4. Then we generate any overlay rdf files.

Am i warm?

This seems taxing to me. 

Can't all of this data be put into one lookup rdf file at install time?
And everything is created and generated then and pull auto chrome registration
out of start up altogether?

Dave, am i totally off base here in these assumptions?

--pete
Status: NEW → ASSIGNED
Target Milestone: --- → Future
Changing summary to:

"Chrome Registration needs move out of startup"

That will certianly make it quicker.
Registration of chrome url's is an installation task.
Be it inital installation of mozilla or an additional xpi packages.

All we should be doing on startup is reading a gernerated file of registered
chrome url's. Thats it.

--pete
Summary: Chrome Registration needs to happen quicker → Chrome Registration needs move out of startup
Summary: Chrome Registration needs move out of startup → Chrome Registration needs to move out of startup
We really should get back to having the chrome registry nuke the file once it 
has been processed.

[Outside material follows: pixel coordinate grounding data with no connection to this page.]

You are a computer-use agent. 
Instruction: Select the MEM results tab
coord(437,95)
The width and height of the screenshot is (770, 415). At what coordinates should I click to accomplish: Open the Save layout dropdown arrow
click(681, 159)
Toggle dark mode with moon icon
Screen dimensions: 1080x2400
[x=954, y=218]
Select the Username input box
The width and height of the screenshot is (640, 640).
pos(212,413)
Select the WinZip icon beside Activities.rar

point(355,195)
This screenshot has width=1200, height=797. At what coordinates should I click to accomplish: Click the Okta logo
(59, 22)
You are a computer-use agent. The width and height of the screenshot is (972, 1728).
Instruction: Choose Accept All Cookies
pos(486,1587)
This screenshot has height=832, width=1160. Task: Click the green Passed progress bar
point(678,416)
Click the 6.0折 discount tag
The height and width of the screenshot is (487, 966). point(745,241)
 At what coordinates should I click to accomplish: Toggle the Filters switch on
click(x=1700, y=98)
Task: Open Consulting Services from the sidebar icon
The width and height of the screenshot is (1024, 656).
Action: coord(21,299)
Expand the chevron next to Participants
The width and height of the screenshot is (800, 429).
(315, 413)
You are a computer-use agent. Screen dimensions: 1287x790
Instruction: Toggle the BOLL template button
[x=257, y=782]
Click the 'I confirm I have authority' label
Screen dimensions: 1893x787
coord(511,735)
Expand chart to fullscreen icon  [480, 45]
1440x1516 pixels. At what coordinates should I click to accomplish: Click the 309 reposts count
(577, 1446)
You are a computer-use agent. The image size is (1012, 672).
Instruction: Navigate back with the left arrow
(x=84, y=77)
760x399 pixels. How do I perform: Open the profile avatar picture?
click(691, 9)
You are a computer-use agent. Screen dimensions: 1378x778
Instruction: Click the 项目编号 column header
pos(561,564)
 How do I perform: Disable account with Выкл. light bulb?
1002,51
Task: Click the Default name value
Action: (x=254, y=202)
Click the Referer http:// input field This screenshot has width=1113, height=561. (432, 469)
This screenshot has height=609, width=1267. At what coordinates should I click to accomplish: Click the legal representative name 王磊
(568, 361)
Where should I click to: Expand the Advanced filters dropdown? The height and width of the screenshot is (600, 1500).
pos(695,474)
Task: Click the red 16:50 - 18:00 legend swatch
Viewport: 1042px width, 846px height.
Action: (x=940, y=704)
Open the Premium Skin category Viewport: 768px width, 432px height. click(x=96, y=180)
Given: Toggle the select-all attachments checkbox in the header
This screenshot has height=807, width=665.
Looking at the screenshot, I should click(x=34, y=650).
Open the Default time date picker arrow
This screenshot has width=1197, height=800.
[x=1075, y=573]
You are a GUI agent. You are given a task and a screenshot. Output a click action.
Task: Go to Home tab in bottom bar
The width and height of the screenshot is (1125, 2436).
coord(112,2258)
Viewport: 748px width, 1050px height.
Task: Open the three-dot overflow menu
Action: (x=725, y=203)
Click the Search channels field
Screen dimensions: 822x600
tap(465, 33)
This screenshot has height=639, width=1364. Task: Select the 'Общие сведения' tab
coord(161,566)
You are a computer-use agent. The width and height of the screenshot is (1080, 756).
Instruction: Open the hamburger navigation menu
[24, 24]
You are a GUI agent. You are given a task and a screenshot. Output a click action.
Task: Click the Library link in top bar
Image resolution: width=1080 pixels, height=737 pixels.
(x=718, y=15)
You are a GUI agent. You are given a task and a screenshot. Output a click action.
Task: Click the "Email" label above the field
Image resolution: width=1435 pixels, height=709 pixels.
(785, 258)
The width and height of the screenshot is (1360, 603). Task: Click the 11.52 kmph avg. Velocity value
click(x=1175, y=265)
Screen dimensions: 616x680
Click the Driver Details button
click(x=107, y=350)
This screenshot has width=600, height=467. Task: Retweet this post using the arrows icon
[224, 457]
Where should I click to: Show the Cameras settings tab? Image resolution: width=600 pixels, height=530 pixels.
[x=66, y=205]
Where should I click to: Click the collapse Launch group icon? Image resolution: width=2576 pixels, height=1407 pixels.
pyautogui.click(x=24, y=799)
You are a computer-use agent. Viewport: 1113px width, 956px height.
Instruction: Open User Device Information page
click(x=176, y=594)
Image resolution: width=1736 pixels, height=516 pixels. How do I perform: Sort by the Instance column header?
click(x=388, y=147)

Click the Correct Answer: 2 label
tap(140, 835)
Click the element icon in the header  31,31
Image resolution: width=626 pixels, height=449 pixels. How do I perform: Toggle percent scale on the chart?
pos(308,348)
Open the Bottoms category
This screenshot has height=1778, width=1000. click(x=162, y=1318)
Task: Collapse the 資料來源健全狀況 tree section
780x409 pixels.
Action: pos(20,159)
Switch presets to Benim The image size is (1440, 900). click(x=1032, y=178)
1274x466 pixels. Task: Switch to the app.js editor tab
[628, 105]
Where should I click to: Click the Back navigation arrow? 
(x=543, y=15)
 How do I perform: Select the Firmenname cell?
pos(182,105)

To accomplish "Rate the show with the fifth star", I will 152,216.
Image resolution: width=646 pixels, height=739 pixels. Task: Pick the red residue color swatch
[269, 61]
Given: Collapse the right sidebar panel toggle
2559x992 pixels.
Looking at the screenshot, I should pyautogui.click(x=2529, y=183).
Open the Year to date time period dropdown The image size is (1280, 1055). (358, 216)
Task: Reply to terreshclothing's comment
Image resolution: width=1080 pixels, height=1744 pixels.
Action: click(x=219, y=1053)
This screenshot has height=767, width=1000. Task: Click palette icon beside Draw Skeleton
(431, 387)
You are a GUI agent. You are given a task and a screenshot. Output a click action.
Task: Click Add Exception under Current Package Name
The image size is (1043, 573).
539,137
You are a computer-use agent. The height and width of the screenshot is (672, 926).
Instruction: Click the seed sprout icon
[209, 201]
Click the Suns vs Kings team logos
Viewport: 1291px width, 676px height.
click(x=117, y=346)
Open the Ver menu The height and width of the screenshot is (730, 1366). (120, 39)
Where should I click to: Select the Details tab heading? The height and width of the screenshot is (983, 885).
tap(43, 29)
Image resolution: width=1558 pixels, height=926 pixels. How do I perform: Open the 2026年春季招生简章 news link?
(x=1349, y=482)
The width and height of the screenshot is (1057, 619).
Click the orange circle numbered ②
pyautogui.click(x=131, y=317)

What happens now is that after every install of a new 
package the chrome registry wades through all the old cruft and re-registers 
them.

This was the old behavior, but was changed for people who messed with their 
chrome in the optimized tree. If the old behavior of nuking the file is 
unacceptable maybe we could rename it ("installed-chrome.bak"?). Then the 
extremely small minority who want this file can rename it back when needed.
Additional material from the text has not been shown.